Tasks for this exercise:
**a.** In the Malpani & Co ruling, replace "learned Tribunal" with "Tribunal below" in the part that begins at the words "By the impugned" and stops after "source of income.".
**b.** In the Malpani & Co ruling, which Supreme Court decision did the Tribunal follow in setting aside the penalty?

IN THE HIGH COURT OF JUDICATURE, ANDHRA PRADESH 
AT HYDERABAD
 Malpani & Co I.T.T.A.No.212 of 2013        DATED:  5.7.2013
                                                                                        
          By the impugned judgment and order, the learned Tribunal has been pleased to set aside the levy of penalty.  The learned Tribunal while passing the impugned judgment and order, has followed the decision of the Supreme Court in the case of K.C. Builders vs. C.I.T. (Asst.) reported in [2004] 265 ITR 562.   The Supreme Court in that case, interpreted the word 'concealment' and found that there should be an element of mala fide intention to conceal a particular source of income. 
In this case, the learned Tribunal has found that there was no mala fide intention to conceal any income.  The assessee claimed deduction of Sales Tax inadvertently or incorrectly.  The explanation of the assessee was accepted by the learned Tribunal to be satisfactory.  We are in agreement with the learned Tribunal that mere claim of the assessee due to inadvertence and accident, cannot be visited with penalty.

Therefore, we do not find any flaw in the judgment of the learned Tribunal

 

 

IN THE HIGH COURT OF JUDICATURE, ANDHRA PRADESH 
AT HYDERABAD
M/s Arpitha Constructions, I.T.T.A.No.144 of 2013  Date: 28.06.2013
 We have heard the learned Counsel for the appellant and gone through the impugned judgment and order.

Available data:

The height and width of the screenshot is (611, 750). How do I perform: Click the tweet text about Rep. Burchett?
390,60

Results:
**a.**
By the impugned judgment and order, the Tribunal below has been pleased to set aside the levy of penalty.  The Tribunal below while passing the impugned judgment and order, has followed the decision of the Supreme Court in the case of K.C. Builders vs. C.I.T. (Asst.) reported in [2004] 265 ITR 562.   The Supreme Court in that case, interpreted the word 'concealment' and found that there should be an element of mala fide intention to conceal a particular source of income.

**b.** K.C. Builders vs. C.I.T. (Asst.), reported in [2004] 265 ITR 562.